The conventional way to construct the projected FES is to perform equilibrium sampling of the configuration space (by MD or MC), select a progress variable (r), estimate the probability, P(r), to be in particular region of (r) by binning (making a histogram of) the results, and calculate the free energy as F(r) = −kT lnP(r); an absolute reference for the free energy can be used if a unique ground is known, as in lattice simulations (12). We refer to such histogram-based free energy projections as FH. By construction, the FH shows the probability of the system to have particular values of the chosen variable (r), from which all of the equilibrium properties as functions of this variable can be obtained. With the further assumption that the chosen coordinate is a “good” reaction coordinate (i.e., that the projection on this coordinate preserves the system kinetics) and that the motion on this surface can be described as diffusive along the reaction coordinates (3, 16), one can obtain information about the system's dynamics from the FH.
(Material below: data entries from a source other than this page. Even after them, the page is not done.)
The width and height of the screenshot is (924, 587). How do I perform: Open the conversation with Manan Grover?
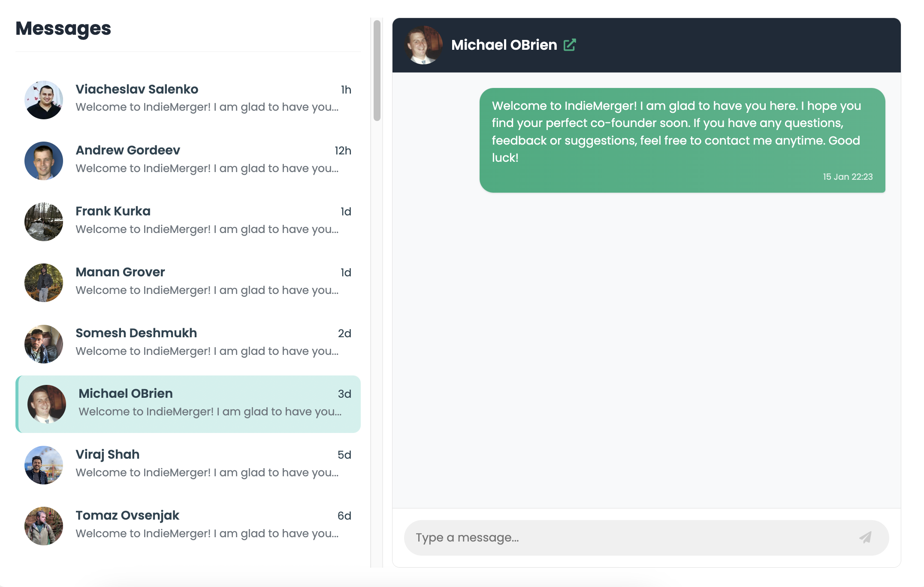point(189,281)
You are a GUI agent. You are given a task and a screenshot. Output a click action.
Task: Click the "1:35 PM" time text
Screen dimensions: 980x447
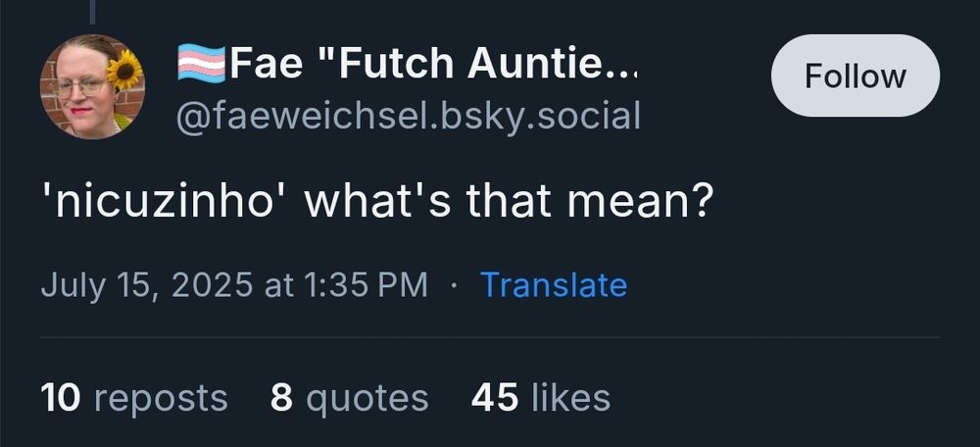[x=368, y=285]
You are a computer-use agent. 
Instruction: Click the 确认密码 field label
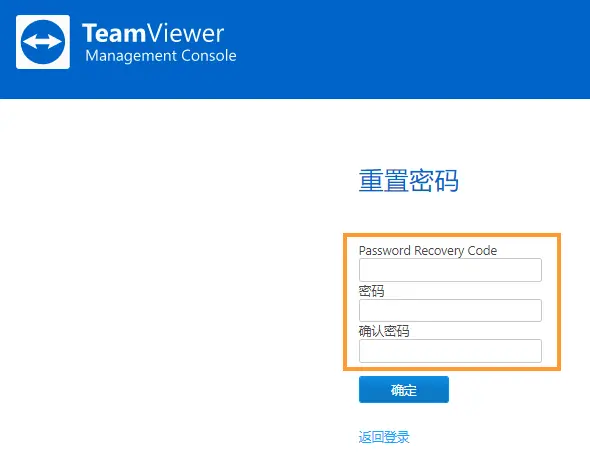click(384, 331)
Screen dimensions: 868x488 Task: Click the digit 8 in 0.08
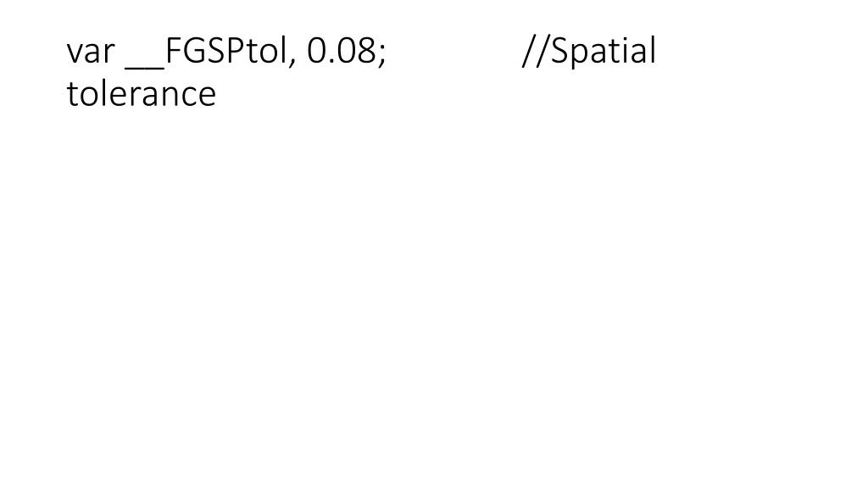pos(367,50)
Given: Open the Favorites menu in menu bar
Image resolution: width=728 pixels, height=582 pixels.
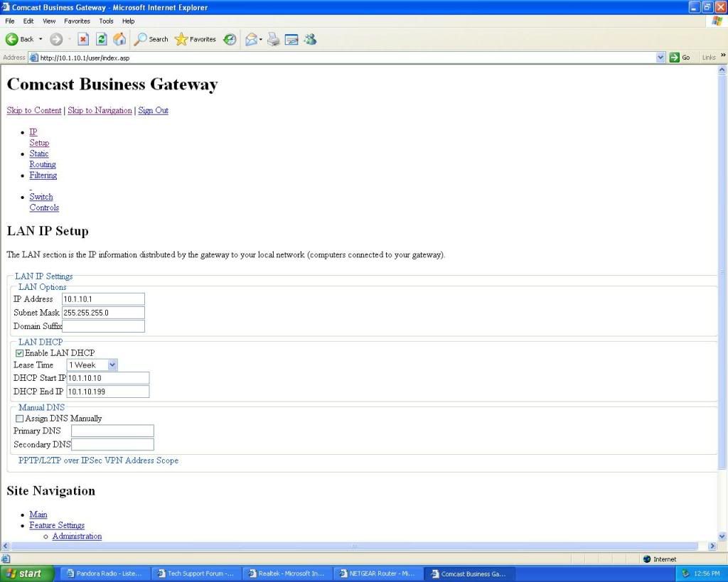Looking at the screenshot, I should (77, 21).
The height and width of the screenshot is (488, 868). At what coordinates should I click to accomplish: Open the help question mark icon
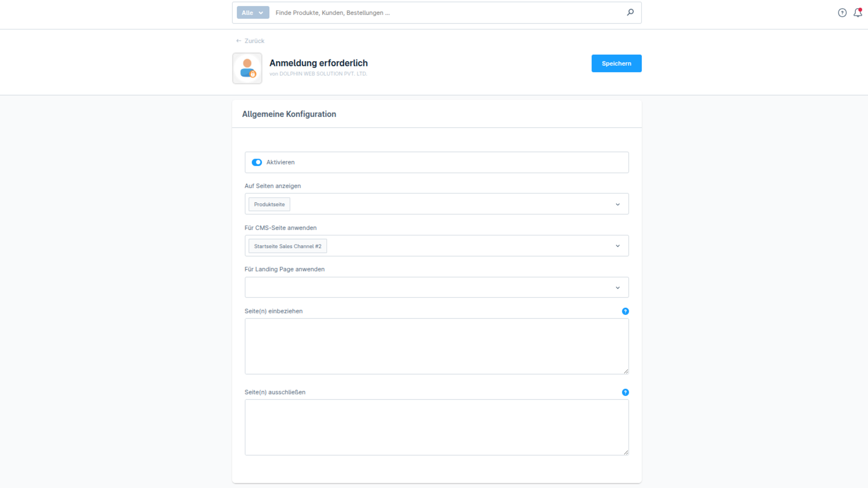(842, 13)
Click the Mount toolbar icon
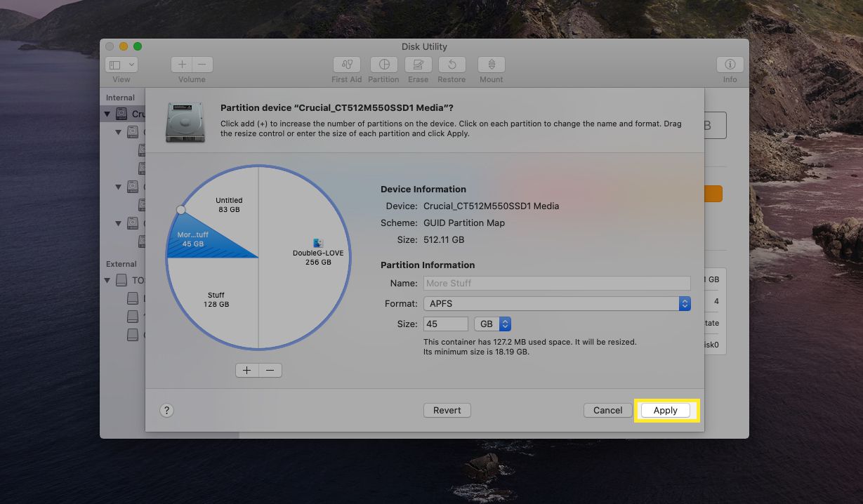Viewport: 863px width, 504px height. tap(491, 65)
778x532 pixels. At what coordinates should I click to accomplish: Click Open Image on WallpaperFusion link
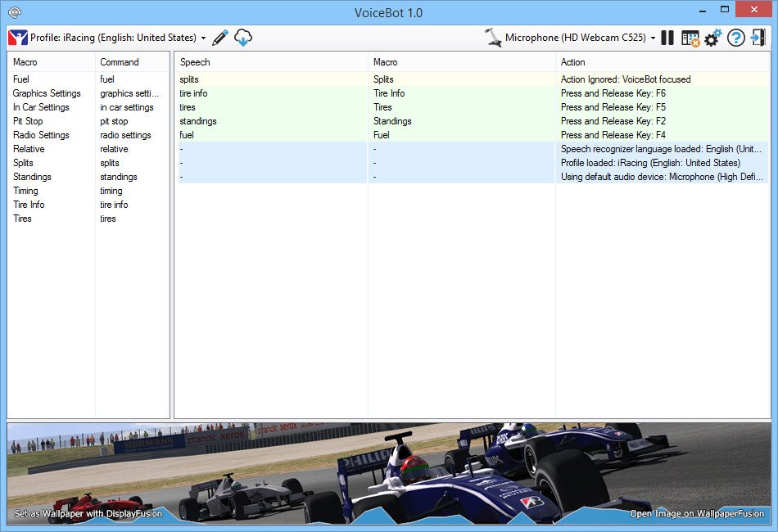tap(696, 514)
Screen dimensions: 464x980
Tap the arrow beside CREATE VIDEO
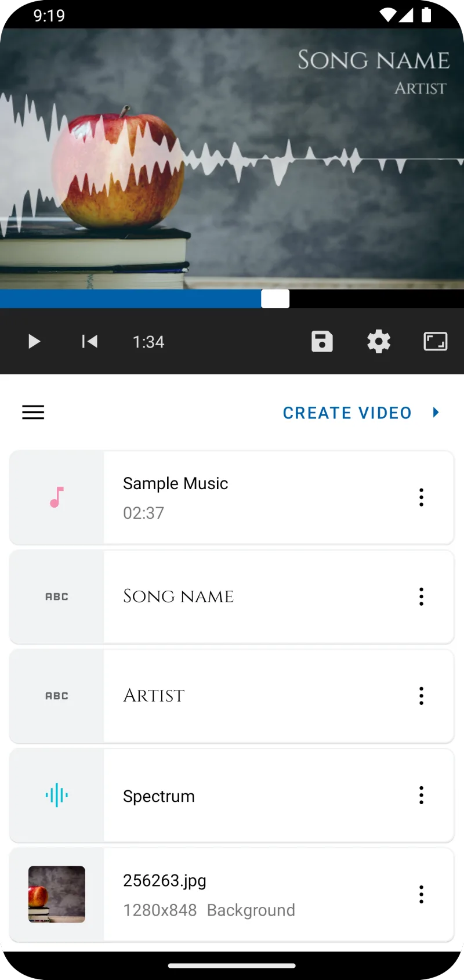coord(436,413)
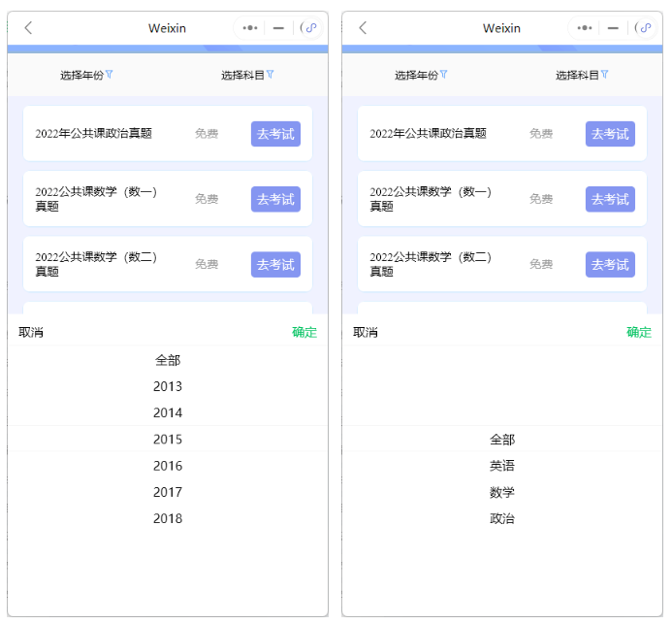The height and width of the screenshot is (624, 672).
Task: Open three-dot more menu in subject picker window
Action: (x=585, y=28)
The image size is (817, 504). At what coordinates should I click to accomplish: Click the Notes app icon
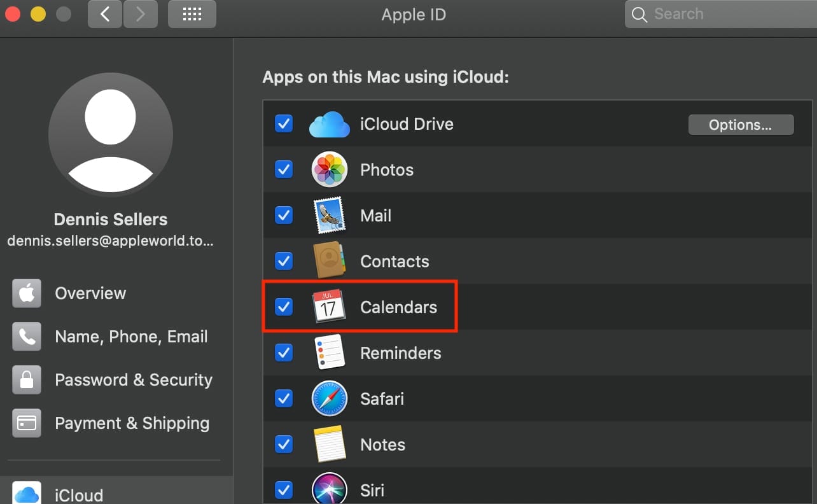[x=329, y=444]
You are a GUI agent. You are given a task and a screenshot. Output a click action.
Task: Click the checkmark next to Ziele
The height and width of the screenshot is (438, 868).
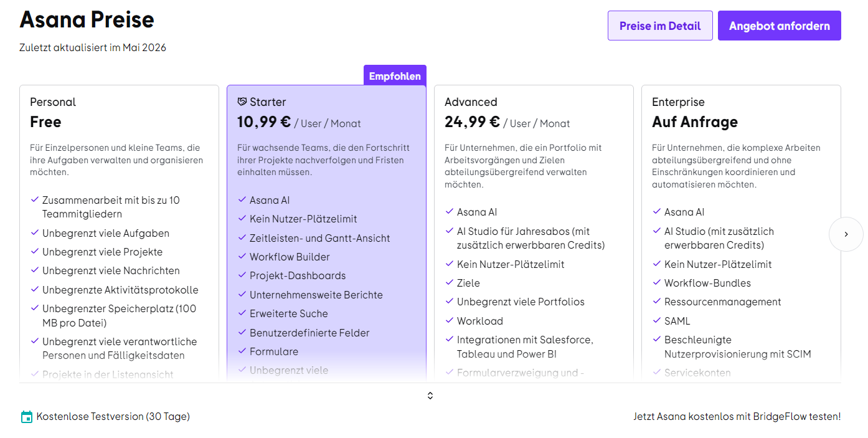point(450,283)
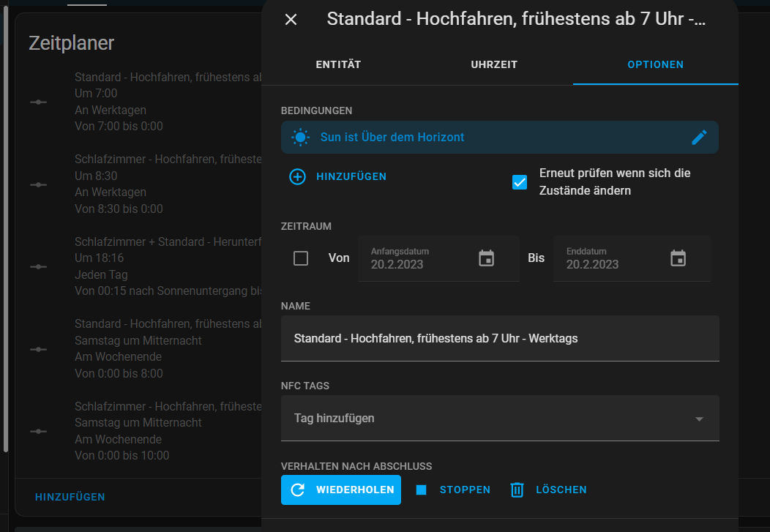770x532 pixels.
Task: Open the Anfangsdatum calendar picker
Action: (487, 258)
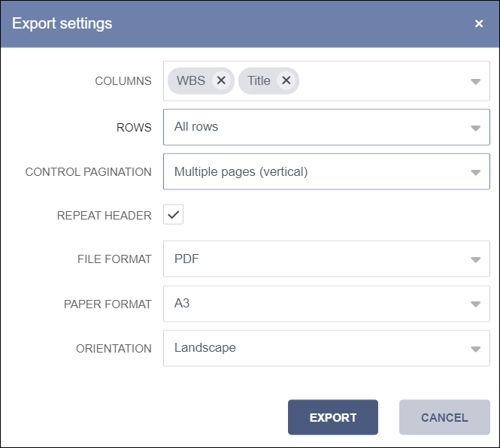500x448 pixels.
Task: Open the Multiple pages (vertical) dropdown
Action: 326,171
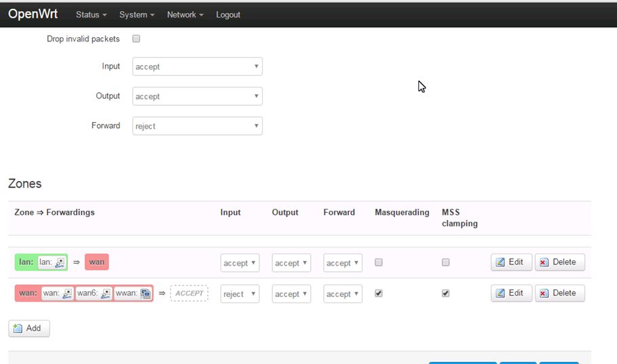Click the red X icon in wan row Delete
The height and width of the screenshot is (364, 617).
point(544,294)
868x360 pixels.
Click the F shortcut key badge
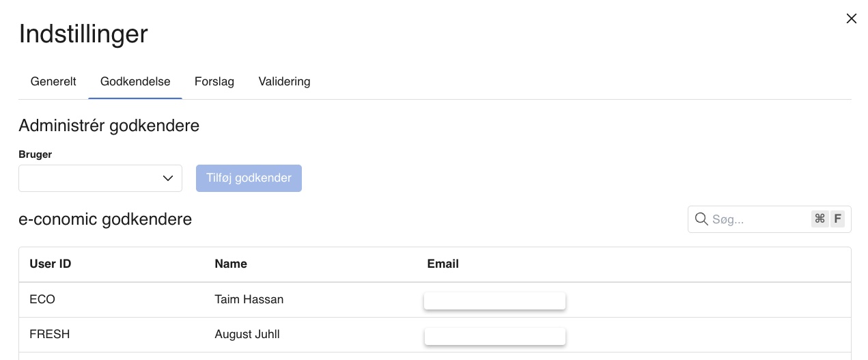coord(837,219)
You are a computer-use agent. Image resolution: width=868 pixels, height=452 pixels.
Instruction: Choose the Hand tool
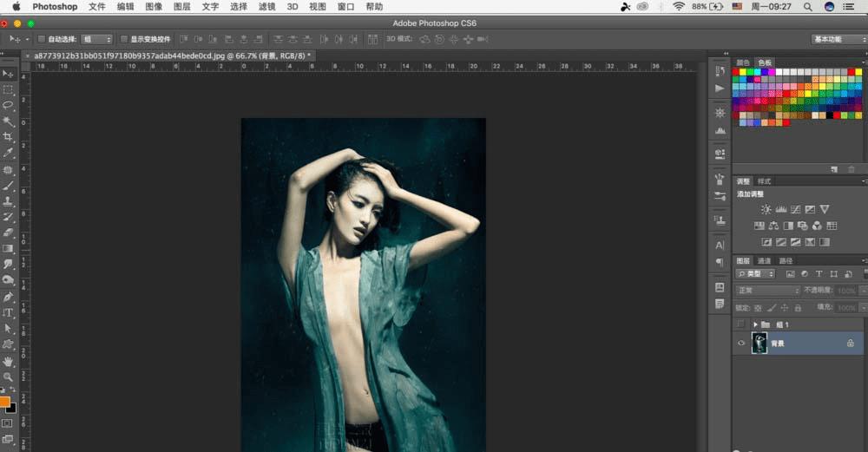(x=8, y=361)

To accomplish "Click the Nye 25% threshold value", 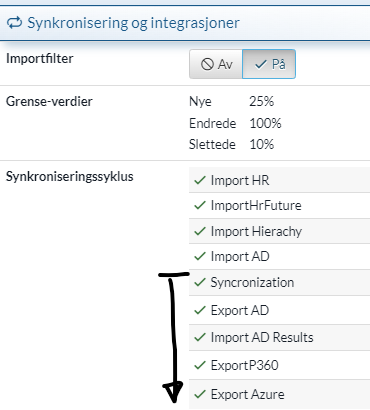I will point(262,101).
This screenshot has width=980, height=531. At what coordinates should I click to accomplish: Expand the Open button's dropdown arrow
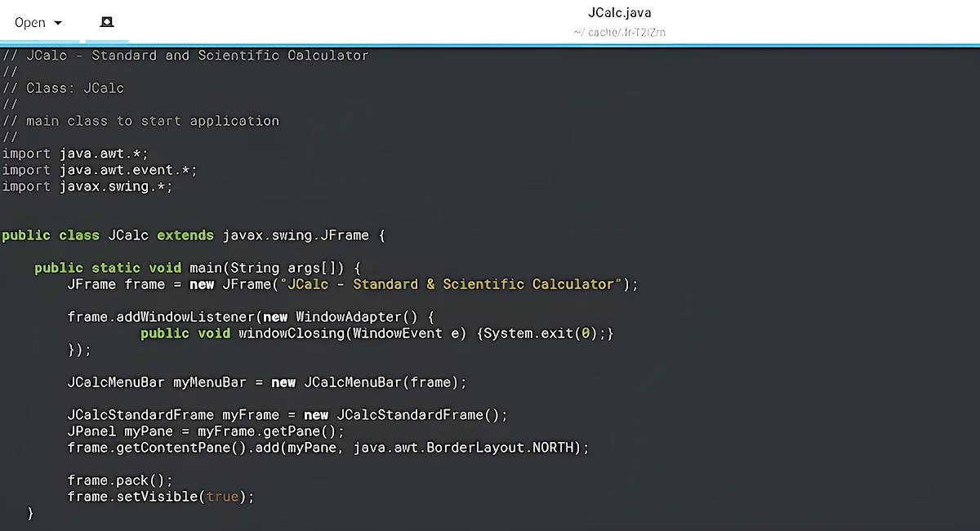(x=58, y=23)
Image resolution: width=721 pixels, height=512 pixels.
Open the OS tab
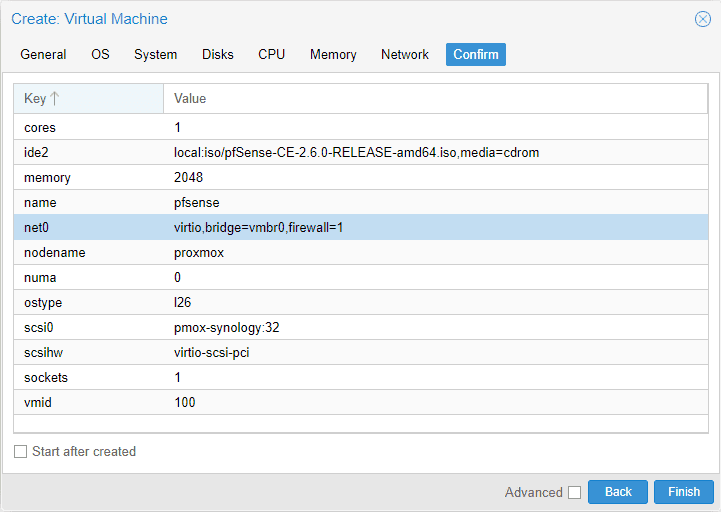click(100, 54)
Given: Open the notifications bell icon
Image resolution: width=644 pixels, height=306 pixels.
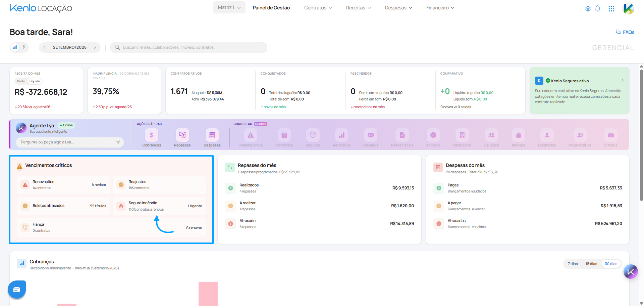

In many cases (11, 14), however, the standard progress variables (e.g., number of native contacts, radius of gyration) are not good reaction coordinates, because they do not preserve the barriers on the FES. Moreover, the diffusion coefficient is likely to vary in a complex way. Consequently, it is important for interpreting the simulated (or experimental) kinetics, as discussed in the introduction, to obtain the FEP as a function of a single coordinate that is a good reaction coordinate. One approach for doing this is to exploit an analogy between the system kinetics and equilibrium flow through a network (11, 14, 15). The essential element of this approach is to use the minimum-cut procedure for finding free energy barriers (11, 15) and, introducing the partition function as the reaction coordinate, to construct the FEP (14). The resulting free energy projections are referred to as “cut” FEPs (FC), in contrast to the FH. Other approaches for finding the reaction coordinates(s) for complex systems have been given in refs. 17–21.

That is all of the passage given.